We have made the change in the Figure 4B legend.
Figure 5 is shown before Figure 4. Please invert.
Figure 4 is now placed before figure 5.
Line 127: the authors might wish to cite Carstensen et al. (2012) J. Am. Chem. Soc. 134, 12786-12791 along with Fortenberry et al. (ref. 21)
We have cited the reference provided (line 158).
The format of the references is very heterogeneous and partially erroneous (For example ref. 24).
We have fixed reference 24. It now reads:
Brändén, C.-I. The tim barrel—the most frequently occurring folding motif in proteins. 1: 978–983. Curr. Opin. Struct. Biol. 1, 978–983 (1991).
All other references are consistent with the Nature Referencing Style (part of the bibtex latex package used to generate this manuscript).
1) The new references added by Robert Matthews have not been incorporated.
We have added the references previously not incorporated.

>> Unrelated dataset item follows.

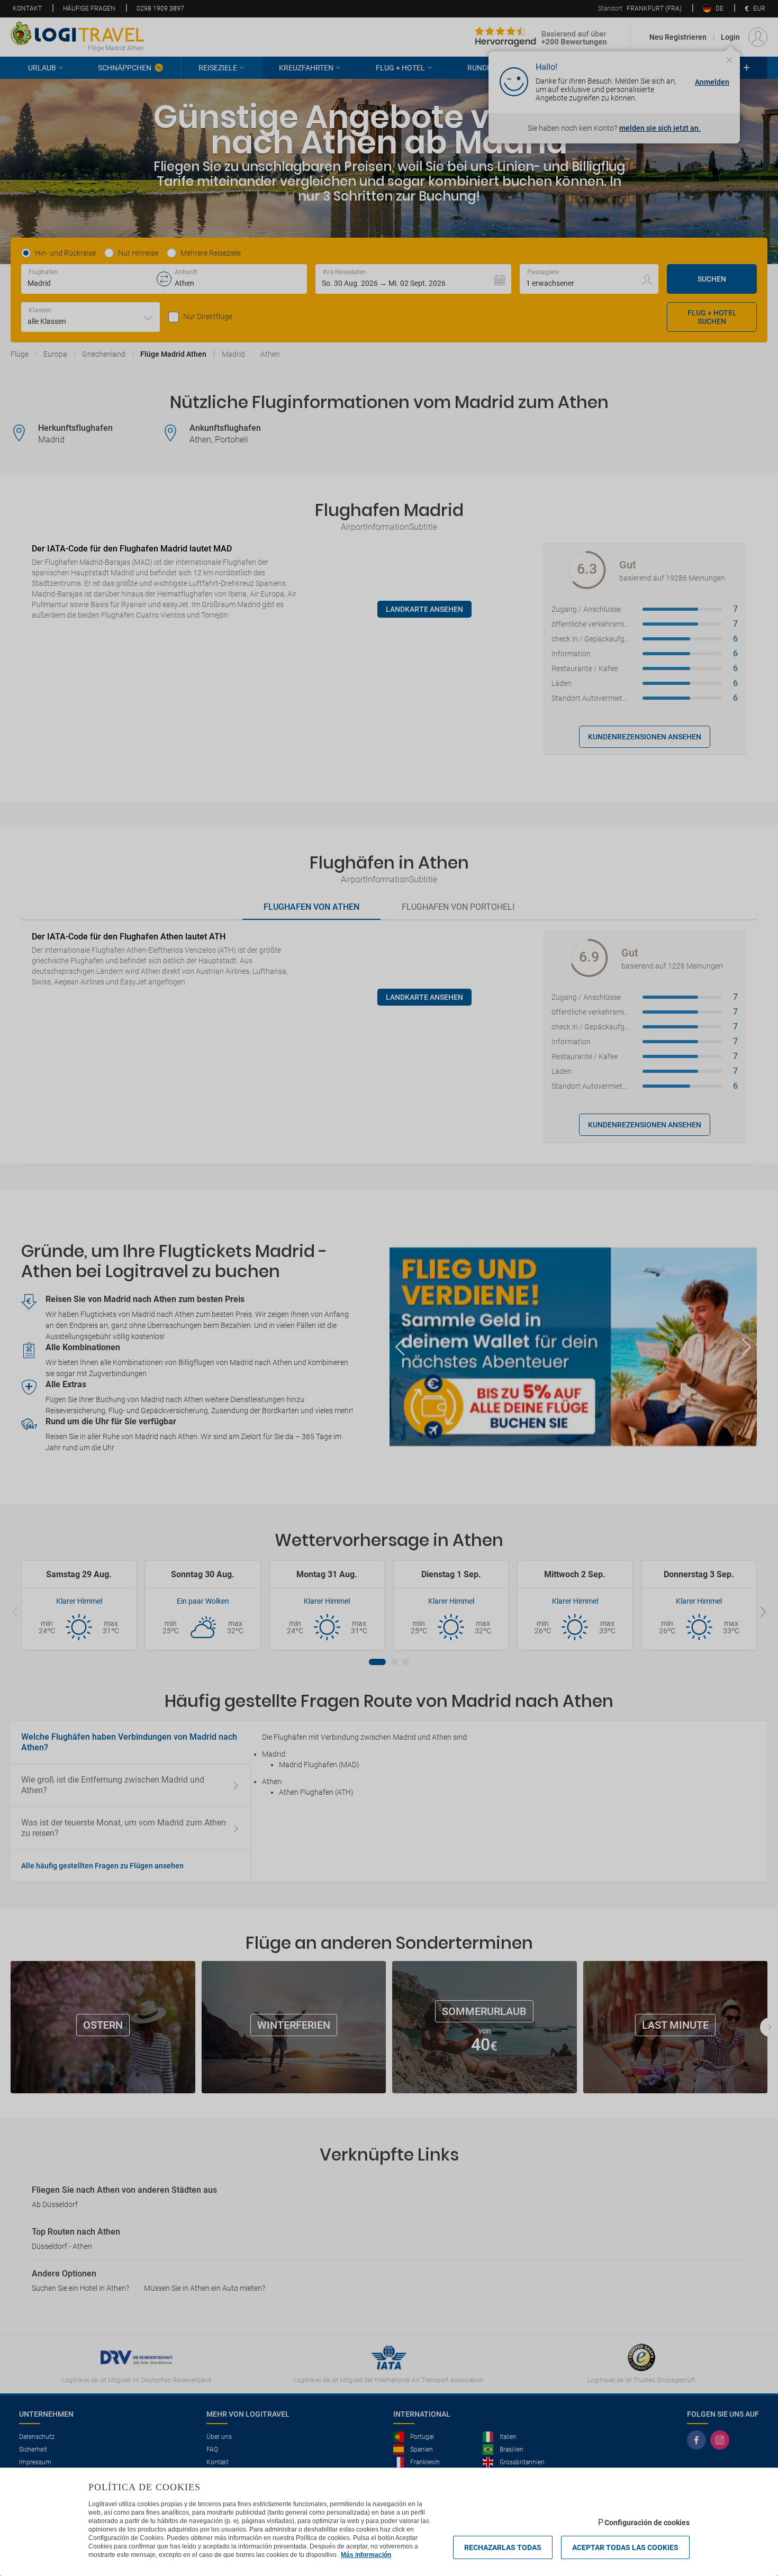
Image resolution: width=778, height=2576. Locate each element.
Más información (366, 2555)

2) The second paragraph of the chapter “Origin through gene duplication and gene fusion” is not entirely correct:
We have used the corrected paragraph contributed by the reviewer.

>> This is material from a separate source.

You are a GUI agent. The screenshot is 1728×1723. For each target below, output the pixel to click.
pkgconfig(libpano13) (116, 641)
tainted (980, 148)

Interestingly, this evolutionary model has been experimentally validated using directed evolution and protein design techniques. Höcker et al. created the first chimeric HisA-HisF TIM barrel using HisA and HisF half-barrels. These experiments lead Höcker et al. to propose a novel means of diversification and evolution of TIM-barrel enzymes through the exchange of (βα)4 half-barrel domains amongst preexisting TIM barrels. Similarly, Seitz et al. constructed proteins HisF-C*C and HisF-C***C  from C-terminal HisF half-barrels. A salt-bridge cluster present in wild-type HisF was reconstructed, and random mutagenesis was performed to stabilize and solubilize the construct. The crystal structure  of HisF-C***C revealed a 2-fold symmetric TIM barrel, validating the possibility of natural domain fusion. Similar experiments were performed by Hocker et al. using HisA and HisF half-barrels, resulting in the successful creation of a chimeric HisA-HisF TIM barrel . These experiments lead Hocker et al. to propose a novel means of diversification and evolution of TIM-barrel enzymes through the exchange of (βα)4 half-barrel domains amongst preexisting TIM barrels……

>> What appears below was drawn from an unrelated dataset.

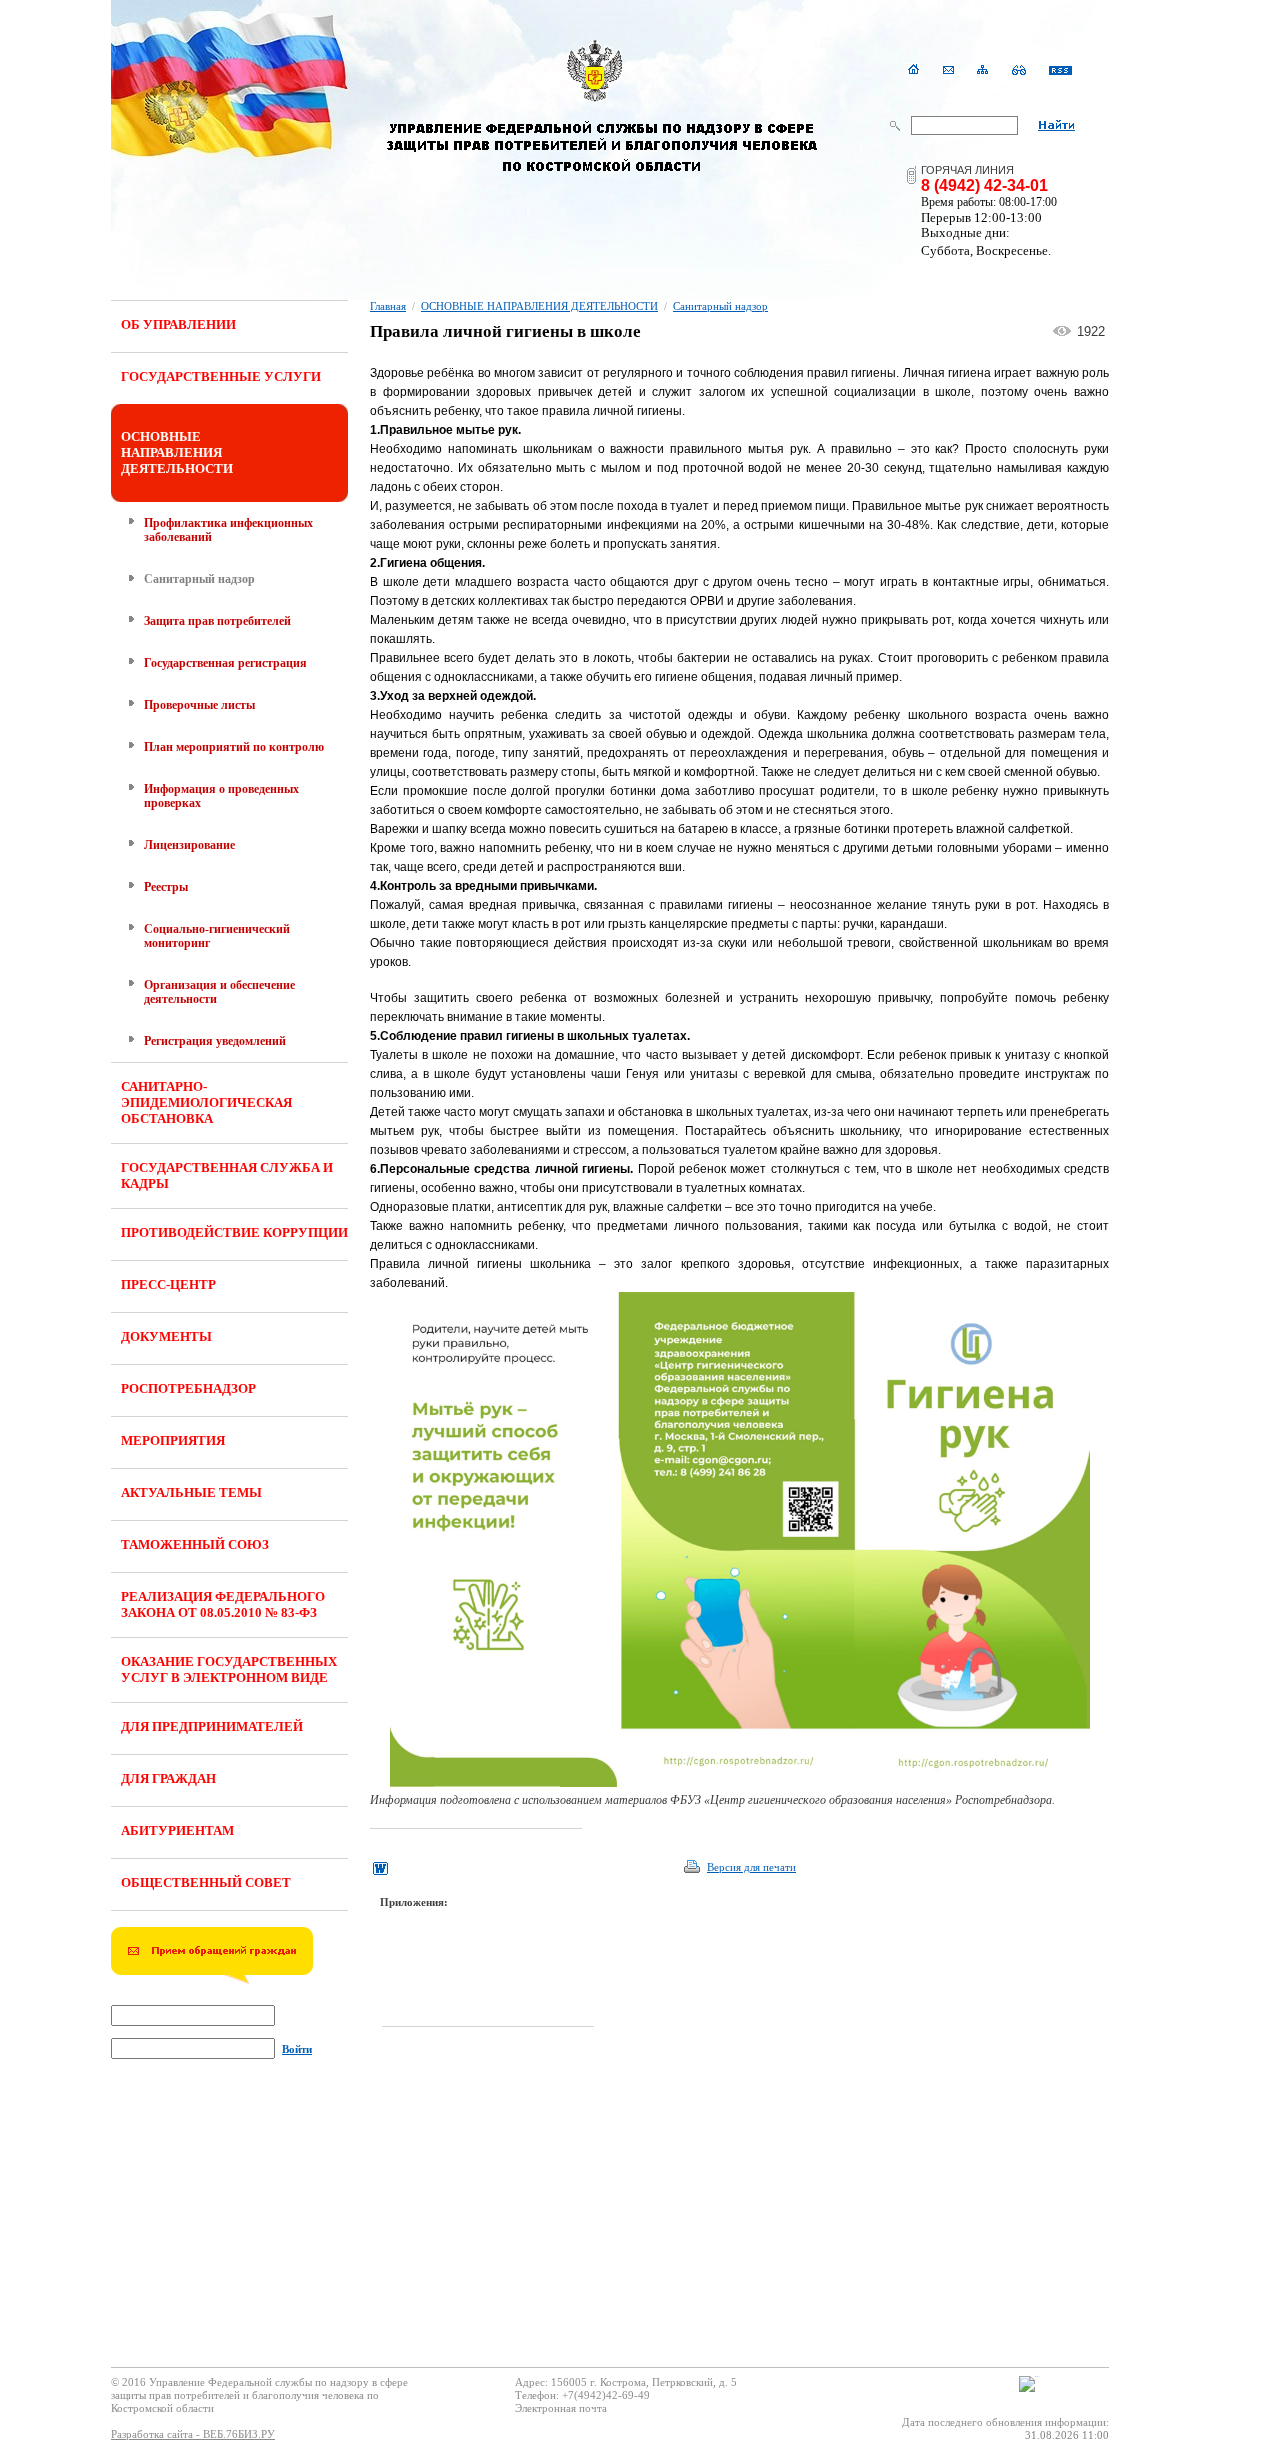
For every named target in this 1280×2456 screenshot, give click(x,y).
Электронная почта (561, 2408)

Suggestion for corrected version:Interestingly, this evolutionary model has been experimentally validated using rational protein design and directed evolution. Höcker et al. first fused two C-terminal halves of HisF, yielding HisF-CC. This construct was then stabilized by the insertion of an internal salt bridge, yielding HisF-C*C (PNAS, 2004). Seitz et al. (JMB, 2007) and Höcker et al. (Biochemistry, 2009) then stepwise further stabilized and solubilized HisF-C*C by optimizing the half-barrel interface, generating HisF-C**C and HisF-C***C, respectively. The crystal structure of HisF-C***C revealed a 2-fold symmetric TIM barrel, validating the possibility of natural domain fusion. Moreover, Höcker created the first chimeric HisAF and HisFA TIM barrels using HisA and HisF half-barrels (PNAS, 2004). These experiments led to the proposal of a novel means of diversification and evolution of TIM-barrel enzymes through the exchange of (βα)4 half-barrel domains amongst preexisting TIM barrels. In accordance with this idea, Claren et al. established high catalytic activity on the HisAF construct (PNAS, 2009)……..
Third peer review
- With assistance of Yvonne Chan and Konstantin Zeldovich
Recommended additional content attached as PDF.
We thank the reviewer for contributing additional information for this review. All new information provided has been incorporated into the manuscript. An acknowledgment for this contribution has also been added.